The Task Force for the Management of Dyslipidaemias of the European Society of Cardiology and the European Atherosclerosis Society published guidelines for the management of dyslipidaemias in 2011.

===Specific populations===
Among people whose life expectancy is relatively short, hypercholesterolemia is not a risk factor for death by any cause including coronary heart disease. Among people older than 70, hypercholesterolemia is not a risk factor for being hospitalized with myocardial infarction or angina. There are also increased risks in people older than 85 in the use of statin drugs. Because of this, medications that lower lipid levels should not be routinely used among people with limited life expectancy.

The American College of Physicians recommends the following for hypercholesterolemia in people with diabetes:
1. Lipid-lowering therapy should be used for secondary prevention of cardiovascular mortality and morbidity for all adults with known coronary artery disease and type 2 diabetes.
2. Statins should be used for primary prevention against macrovascular (coronary artery disease, cerebrovascular disease, or peripheral vascular disease) complications in adults with type 2 diabetes and other cardiovascular risk factors.
3. Once lipid-lowering therapy is initiated, people with type 2 diabetes mellitus should be taking at least moderate doses of a statin.
4. For those people with type 2 diabetes who are taking statins, routine monitoring of liver function tests or muscle enzymes is not recommended except in specific circumstances.
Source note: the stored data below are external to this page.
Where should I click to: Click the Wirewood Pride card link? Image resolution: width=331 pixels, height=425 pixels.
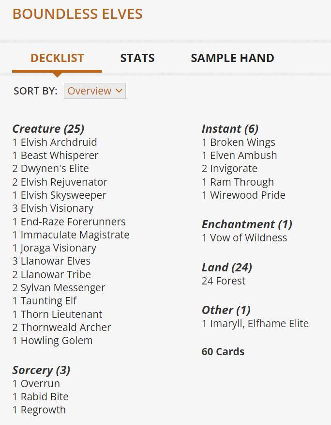pos(248,195)
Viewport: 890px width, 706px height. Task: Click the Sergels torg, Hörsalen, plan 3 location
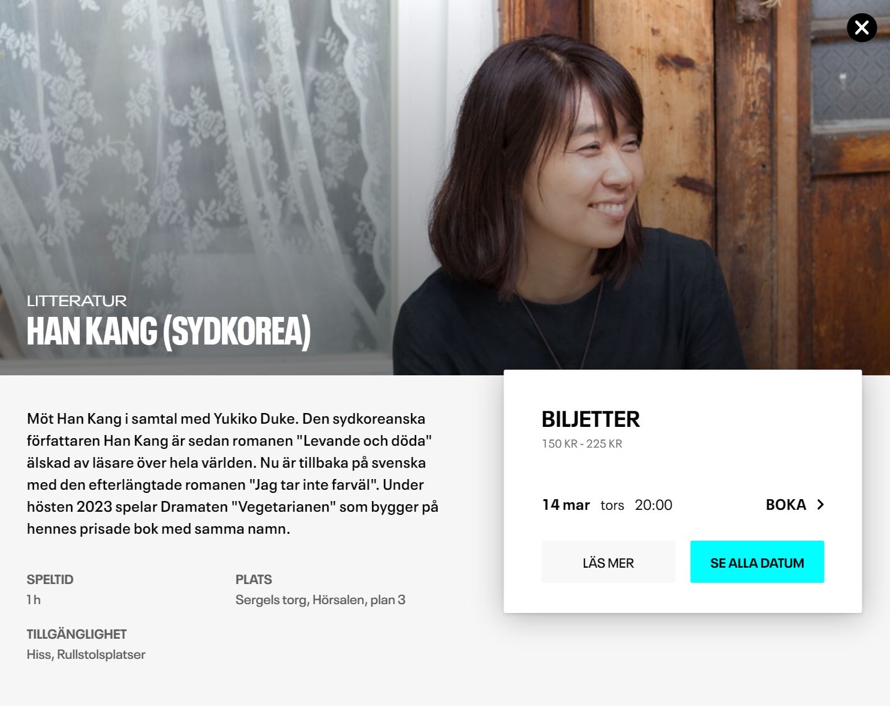click(x=321, y=600)
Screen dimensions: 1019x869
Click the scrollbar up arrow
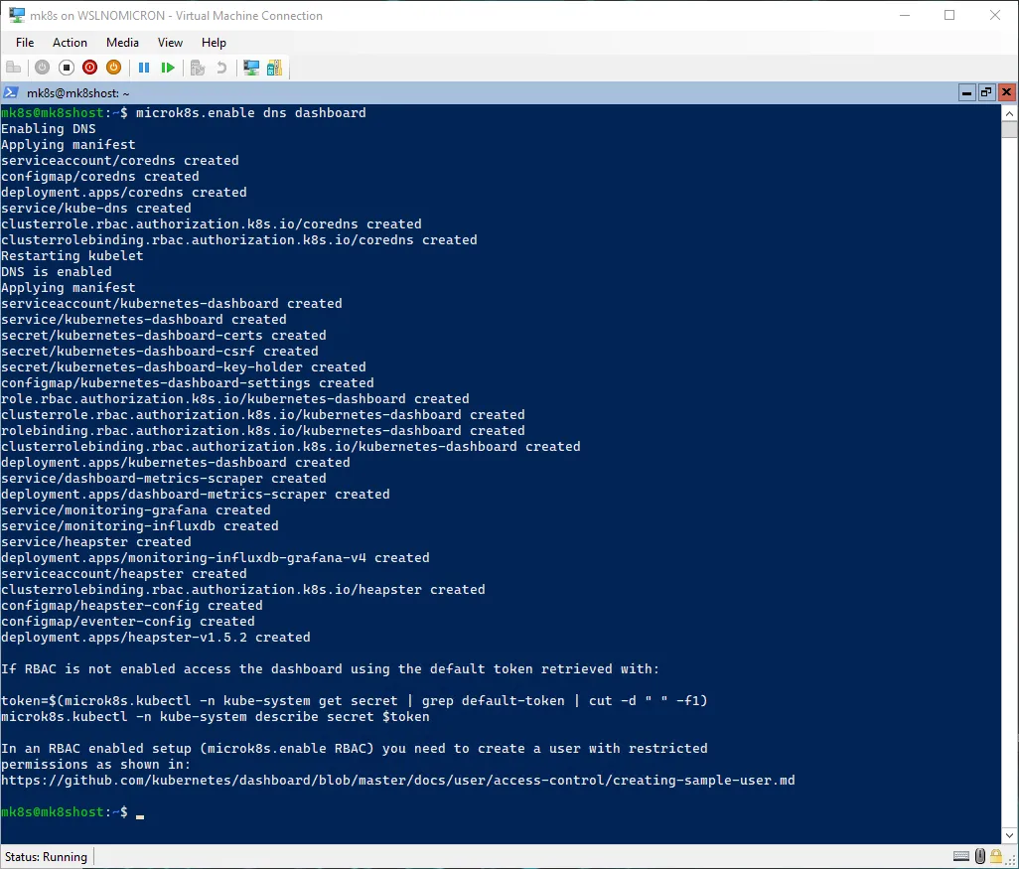pyautogui.click(x=1009, y=112)
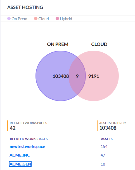Click the CLOUD heading above Venn diagram

pos(99,44)
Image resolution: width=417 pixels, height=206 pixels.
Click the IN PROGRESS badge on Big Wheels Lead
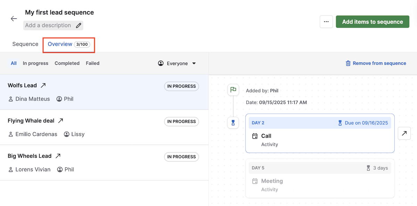coord(181,157)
===Alternative medicine===
A 2002 survey found that 1.1% of U.S. adults who used alternative medicine did so to treat high cholesterol.
Consistent with previous surveys, this one found the majority of individuals (55%) used it in conjunction with conventional medicine. A systematic review of the effectiveness of herbal medicines used in traditional Chinese medicine had inconclusive results due to the poor methodological quality of the included studies.
A review of trials of phytosterols and/or phytostanols, average dose 2.15 g/day, reported an average of 9% lowering of LDL-cholesterol. In 2000, the Food and Drug Administration approved the labeling of foods containing specified amounts of phytosterol esters or phytostanol esters as cholesterol-lowering; in 2003, an FDA Interim Health Claim Rule extended that label claim to foods or dietary supplements delivering more than 0.8 g/day of phytosterols or phytostanols. Some researchers, however, are concerned about diet supplementation with plant sterol esters and draw attention to the lack of long-term safety data.

==Epidemiology==

Rates of high total cholesterol in the United States in 2010 are just over 13%, down from 17% in 2000.

Average total cholesterol in the United Kingdom is 5.9 mmol/L, while in rural China and Japan, average total cholesterol is 4 mmol/L. Rates of coronary artery disease are high in Great Britain, but low in rural China and Japan.

==Research directions==
Gene therapy is being studied as a potential treatment.